La psicóloga Vanessa García Gualdrón, representante del campo de psicología de la salud del Colegio Colombiano de Psicólogos, explicó en entrevista en el programa 'Siempre Contigo' de La FM qué significa estar en un casi algo, cómo se configura este tipo de vínculo y cuáles son sus implicaciones emocionales cuando no existe claridad entre las personas involucradas.
García señaló que un casi algo es un vínculo entre dos personas en el que no hay definición clara sobre si existe una relación de pareja, amistad u otro tipo de conexión. Según explicó, “es una relación en donde no hay claridad respecto a la consistencia” y se evita ponerle un nombre a lo que se está construyendo, lo que suele generar confusión emocional.
La psicóloga indicó que este tipo de vínculo suele aparecer durante el proceso de conocimiento entre dos personas y que puede ser una etapa esperable. Sin embargo, afirmó que lo sano es que ese proceso avance hacia una definición clara. “Lo esperable es que ese casi algo se defina en un somos o no somos”, afirmó durante la conversación.
¿Qué es un casi algo y por qué genera confusión emocional?
García explicó que el casi algo suele estar relacionado con la dificultad para asumir compromisos y con tiempos emocionales distintos entre las personas.

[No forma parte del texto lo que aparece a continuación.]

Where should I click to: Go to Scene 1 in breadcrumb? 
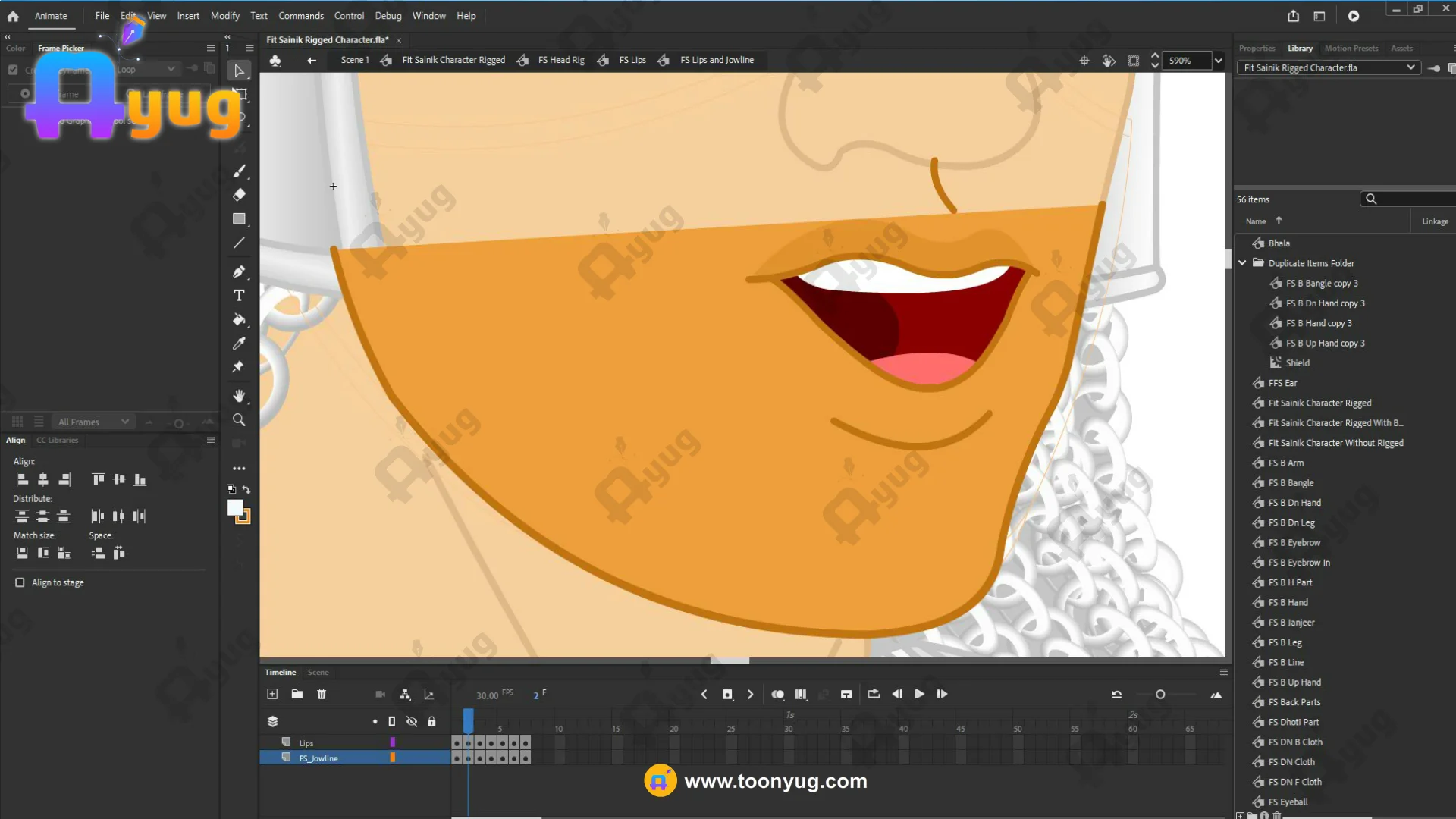coord(354,60)
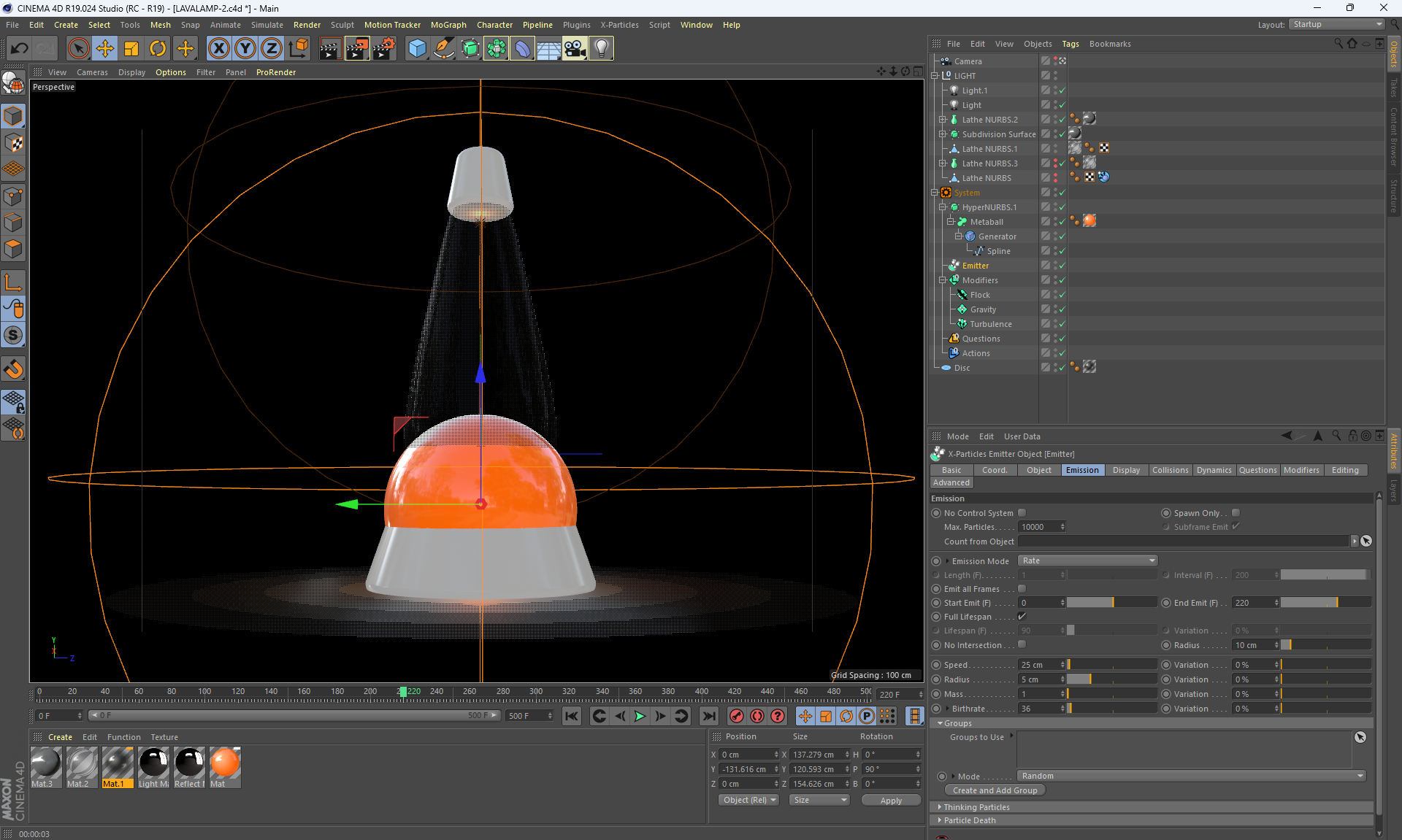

Indicó que el problema surge cuando una de las partes espera que la relación se formalice y la otra no se encuentra en la misma sintonía. “Ahí es donde empezamos a sufrir, a tener ansiedad y se nos quita la paz”, señaló.
Según la psicóloga, todas las personas pueden transitar por esta etapa, pero las consecuencias emocionales aparecen cuando no existe una conversación clara sobre las expectativas. Indicó que muchas veces las personas permanecen en este tipo de vínculo sin hablarlo, lo que prolonga la incertidumbre. “No todo el mundo lo habla”, dijo.
Durante la entrevista, García afirmó que este fenómeno no es exclusivo de una generación, sino que ha cambiado de nombre con el tiempo. Explicó que términos como “arrocitos en bajo”, “ganado” o “casi algo” responden a formas distintas de nombrar relaciones no formalizadas. A su juicio, definir estos conceptos aporta claridad en los vínculos afectivos.
La psicóloga también señaló que existen diferentes clasificaciones que circulan, especialmente en redes sociales, para nombrar los distintos niveles de vínculo antes de llegar a una relación formal. Aclaró que estas categorías no sustituyen la comunicación directa entre las personas involucradas.
¿Cómo afecta un casi algo a las emociones y al duelo afectivo?
García advirtió que permanecer en un casi algo sin acuerdos claros puede generar consecuencias emocionales. Indicó que el miedo a la responsabilidad afectiva es un factor frecuente. “No solamente podemos estar en una relación para que nos den”, afirmó, al referirse a la importancia de reconocer lo que cada persona aporta al vínculo.
Sobre el dolor que producen estas rupturas, la psicóloga explicó que el sufrimiento no depende del título de la relación, sino del nivel de involucramiento. “El nivel de involucramiento no lo determina el título”, dijo, y añadió que el tiempo compartido y la frecuencia del contacto influyen en el impacto emocional.
Según García, cuando un casi algo termina, se inicia un proceso de duelo por las expectativas que no se concretaron. Explicó que el cerebro genera apego a partir de la consistencia del vínculo, por lo que la ruptura produce dolor incluso sin haber existido una relación formal.
La especialista indicó que un duelo sano suele durar entre tres y seis meses y que se vuelve problemático cuando se prolonga por más de un año. En cuanto a la duración del casi algo, señaló que no existen reglas fijas, pero consideró que después de tres meses ya debería haber conversaciones claras sobre el rumbo del vínculo.
Finalmente, García enfatizó que cada persona es responsable de tomar decisiones sobre su vida emocional. “No nos podemos quedar esperando a que sea otra persona quien defina el próximo capítulo de nuestra vida”, concluyó durante la entrevista.